**Given records**

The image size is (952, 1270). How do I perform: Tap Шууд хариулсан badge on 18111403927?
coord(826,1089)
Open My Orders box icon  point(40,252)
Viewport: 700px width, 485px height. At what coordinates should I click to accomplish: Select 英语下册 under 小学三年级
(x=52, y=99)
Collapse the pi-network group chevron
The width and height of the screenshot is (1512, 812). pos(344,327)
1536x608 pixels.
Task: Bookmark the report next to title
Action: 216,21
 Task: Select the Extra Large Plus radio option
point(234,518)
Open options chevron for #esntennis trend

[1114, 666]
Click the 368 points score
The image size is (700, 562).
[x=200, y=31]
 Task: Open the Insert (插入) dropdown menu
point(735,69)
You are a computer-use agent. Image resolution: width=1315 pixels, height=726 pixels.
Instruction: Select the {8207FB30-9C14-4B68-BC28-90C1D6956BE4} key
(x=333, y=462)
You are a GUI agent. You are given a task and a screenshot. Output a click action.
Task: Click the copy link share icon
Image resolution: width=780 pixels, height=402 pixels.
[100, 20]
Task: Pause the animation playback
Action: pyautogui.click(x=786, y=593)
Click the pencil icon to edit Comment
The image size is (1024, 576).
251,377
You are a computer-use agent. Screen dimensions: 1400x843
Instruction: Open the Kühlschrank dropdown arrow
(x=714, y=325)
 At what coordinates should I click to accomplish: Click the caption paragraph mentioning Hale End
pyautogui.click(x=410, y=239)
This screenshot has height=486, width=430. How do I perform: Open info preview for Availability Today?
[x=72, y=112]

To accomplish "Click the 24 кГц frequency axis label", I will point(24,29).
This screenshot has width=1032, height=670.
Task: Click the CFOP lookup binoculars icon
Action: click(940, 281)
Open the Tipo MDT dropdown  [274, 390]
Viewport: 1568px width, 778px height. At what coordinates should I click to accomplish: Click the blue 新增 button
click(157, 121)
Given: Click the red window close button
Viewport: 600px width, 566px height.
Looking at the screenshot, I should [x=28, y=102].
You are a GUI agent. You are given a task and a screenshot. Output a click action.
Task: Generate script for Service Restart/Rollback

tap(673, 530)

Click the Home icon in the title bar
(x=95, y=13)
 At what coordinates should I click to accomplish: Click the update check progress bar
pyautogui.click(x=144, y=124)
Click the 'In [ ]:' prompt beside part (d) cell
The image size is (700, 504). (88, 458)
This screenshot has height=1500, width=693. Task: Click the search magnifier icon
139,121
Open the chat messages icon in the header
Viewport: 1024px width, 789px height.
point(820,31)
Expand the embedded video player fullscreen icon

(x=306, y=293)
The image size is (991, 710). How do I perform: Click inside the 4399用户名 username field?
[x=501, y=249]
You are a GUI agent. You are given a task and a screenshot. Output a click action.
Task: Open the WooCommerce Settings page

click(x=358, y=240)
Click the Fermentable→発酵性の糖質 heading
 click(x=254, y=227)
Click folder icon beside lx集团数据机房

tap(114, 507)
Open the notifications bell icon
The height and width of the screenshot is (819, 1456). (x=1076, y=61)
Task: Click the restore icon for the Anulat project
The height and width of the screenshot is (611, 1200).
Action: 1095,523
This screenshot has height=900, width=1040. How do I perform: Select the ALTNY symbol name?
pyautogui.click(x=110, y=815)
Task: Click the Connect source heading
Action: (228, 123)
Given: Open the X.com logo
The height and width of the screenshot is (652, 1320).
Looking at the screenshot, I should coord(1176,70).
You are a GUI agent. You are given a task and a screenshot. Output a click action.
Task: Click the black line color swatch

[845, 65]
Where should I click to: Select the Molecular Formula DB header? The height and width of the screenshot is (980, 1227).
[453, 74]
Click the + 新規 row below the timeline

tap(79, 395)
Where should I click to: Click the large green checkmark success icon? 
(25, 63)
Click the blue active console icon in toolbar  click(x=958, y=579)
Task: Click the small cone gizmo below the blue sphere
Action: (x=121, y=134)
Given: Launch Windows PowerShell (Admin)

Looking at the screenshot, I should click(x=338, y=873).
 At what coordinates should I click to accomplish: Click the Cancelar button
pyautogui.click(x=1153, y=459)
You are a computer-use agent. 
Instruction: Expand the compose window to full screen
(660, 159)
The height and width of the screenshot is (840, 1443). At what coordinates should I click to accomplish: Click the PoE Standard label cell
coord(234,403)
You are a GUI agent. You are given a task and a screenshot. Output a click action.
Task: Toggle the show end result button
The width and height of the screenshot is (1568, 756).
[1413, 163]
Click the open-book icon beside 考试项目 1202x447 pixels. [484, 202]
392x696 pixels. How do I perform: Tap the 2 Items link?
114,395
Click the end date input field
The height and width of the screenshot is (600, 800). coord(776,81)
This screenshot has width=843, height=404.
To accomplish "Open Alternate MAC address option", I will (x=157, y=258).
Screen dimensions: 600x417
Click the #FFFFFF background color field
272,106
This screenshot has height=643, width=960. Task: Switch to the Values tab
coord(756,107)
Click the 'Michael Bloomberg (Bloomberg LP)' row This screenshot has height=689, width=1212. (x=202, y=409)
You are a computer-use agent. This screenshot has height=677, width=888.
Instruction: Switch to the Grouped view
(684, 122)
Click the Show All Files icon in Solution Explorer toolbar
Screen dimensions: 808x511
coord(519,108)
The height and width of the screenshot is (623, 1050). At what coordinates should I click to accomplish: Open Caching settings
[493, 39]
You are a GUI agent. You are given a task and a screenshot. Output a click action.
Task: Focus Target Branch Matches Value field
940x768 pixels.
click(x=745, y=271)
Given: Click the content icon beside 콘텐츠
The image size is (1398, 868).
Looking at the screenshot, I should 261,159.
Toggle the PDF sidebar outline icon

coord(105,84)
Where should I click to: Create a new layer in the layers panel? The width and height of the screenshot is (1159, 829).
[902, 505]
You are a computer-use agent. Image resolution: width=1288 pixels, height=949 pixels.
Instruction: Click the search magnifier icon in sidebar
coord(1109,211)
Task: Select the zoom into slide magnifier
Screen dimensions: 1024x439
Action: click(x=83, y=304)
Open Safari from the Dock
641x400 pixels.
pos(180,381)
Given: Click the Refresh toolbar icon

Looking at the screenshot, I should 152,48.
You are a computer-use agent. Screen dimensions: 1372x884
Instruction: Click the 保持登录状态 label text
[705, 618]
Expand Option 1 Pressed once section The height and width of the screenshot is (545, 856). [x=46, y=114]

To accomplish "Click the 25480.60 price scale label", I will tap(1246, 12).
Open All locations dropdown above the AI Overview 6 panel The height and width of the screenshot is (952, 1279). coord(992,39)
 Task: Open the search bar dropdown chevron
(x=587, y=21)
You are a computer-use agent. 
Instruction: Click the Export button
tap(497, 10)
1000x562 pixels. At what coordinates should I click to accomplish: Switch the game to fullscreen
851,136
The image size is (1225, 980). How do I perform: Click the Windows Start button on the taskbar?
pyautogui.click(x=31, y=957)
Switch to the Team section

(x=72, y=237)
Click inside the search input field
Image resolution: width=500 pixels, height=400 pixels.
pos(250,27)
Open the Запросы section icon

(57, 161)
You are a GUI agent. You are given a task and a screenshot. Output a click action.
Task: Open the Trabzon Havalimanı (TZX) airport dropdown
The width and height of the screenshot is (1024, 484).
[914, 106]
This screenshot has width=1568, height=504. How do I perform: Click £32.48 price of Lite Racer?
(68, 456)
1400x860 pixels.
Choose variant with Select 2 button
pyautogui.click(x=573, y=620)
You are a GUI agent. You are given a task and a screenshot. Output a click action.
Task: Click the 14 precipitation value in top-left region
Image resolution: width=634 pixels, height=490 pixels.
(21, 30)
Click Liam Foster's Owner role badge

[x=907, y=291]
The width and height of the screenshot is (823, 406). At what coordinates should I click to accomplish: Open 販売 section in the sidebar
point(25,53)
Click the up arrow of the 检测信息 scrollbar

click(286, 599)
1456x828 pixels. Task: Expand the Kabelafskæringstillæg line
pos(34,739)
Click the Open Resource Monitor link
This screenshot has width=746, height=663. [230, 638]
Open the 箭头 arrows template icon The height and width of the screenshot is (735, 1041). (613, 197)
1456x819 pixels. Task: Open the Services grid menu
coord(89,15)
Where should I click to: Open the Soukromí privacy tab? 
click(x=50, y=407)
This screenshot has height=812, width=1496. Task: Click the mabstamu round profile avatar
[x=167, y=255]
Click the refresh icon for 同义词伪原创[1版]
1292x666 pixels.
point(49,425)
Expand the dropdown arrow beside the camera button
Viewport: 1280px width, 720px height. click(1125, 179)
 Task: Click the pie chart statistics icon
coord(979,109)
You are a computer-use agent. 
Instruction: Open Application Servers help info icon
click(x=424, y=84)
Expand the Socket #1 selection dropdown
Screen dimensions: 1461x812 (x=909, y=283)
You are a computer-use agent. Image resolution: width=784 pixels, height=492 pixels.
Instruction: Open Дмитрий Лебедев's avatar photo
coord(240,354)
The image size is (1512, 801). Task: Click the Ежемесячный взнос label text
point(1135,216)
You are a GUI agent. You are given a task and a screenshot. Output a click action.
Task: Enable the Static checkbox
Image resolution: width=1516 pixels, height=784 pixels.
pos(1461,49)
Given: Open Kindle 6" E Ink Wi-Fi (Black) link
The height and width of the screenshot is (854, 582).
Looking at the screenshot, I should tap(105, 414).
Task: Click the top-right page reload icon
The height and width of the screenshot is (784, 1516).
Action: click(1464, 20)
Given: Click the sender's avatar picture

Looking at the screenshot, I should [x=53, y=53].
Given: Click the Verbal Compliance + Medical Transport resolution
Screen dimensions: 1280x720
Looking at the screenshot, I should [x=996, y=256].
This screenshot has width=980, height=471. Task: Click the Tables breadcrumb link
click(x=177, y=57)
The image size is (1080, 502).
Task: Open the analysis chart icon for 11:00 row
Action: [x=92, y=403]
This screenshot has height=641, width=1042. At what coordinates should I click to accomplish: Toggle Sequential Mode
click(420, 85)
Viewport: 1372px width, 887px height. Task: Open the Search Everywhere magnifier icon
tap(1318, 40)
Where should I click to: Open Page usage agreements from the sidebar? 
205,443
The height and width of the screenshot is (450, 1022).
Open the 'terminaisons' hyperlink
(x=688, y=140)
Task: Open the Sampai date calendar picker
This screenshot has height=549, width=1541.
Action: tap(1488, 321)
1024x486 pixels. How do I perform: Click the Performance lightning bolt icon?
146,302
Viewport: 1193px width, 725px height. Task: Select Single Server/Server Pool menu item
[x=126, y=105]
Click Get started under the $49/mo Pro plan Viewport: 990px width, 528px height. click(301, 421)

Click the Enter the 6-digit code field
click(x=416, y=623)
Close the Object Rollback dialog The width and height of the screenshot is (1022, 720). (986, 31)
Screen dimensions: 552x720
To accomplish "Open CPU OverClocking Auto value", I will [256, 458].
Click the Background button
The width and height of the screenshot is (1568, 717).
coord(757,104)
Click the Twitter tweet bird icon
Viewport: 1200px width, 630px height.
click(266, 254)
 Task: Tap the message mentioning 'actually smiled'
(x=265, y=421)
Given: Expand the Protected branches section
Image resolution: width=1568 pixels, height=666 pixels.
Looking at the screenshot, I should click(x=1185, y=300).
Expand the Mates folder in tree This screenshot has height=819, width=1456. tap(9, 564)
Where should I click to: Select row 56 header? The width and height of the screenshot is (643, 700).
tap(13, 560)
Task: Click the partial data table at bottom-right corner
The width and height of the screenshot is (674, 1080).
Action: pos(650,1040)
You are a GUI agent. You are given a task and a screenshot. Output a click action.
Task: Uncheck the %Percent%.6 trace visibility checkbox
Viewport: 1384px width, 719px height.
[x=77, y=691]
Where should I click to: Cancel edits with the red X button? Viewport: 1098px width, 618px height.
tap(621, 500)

**Exercise details**
Recast the material, from its start through the line containing "(x=333, y=462)", as a numbered list, leaving out blank lines.

**Answer**
1. The image size is (952, 1270). How do I perform: Tap Шууд хариулсан badge on 18111403927?
2. coord(826,1089)
3. Open My Orders box icon  point(40,252)
4. Viewport: 700px width, 485px height. At what coordinates should I click to accomplish: Select 英语下册 under 小学三年级
5. (x=52, y=99)
6. Collapse the pi-network group chevron
7. The width and height of the screenshot is (1512, 812). pos(344,327)
8. 1536x608 pixels.
9. Task: Bookmark the report next to title
10. Action: 216,21
11.  Task: Select the Extra Large Plus radio option
12. point(234,518)
13. Open options chevron for #esntennis trend
14. [1114, 666]
15. Click the 368 points score
16. The image size is (700, 562).
17. [x=200, y=31]
18.  Task: Open the Insert (插入) dropdown menu
19. point(735,69)
20. You are a computer-use agent. Image resolution: width=1315 pixels, height=726 pixels.
21. Instruction: Select the {8207FB30-9C14-4B68-BC28-90C1D6956BE4} key
22. (x=333, y=462)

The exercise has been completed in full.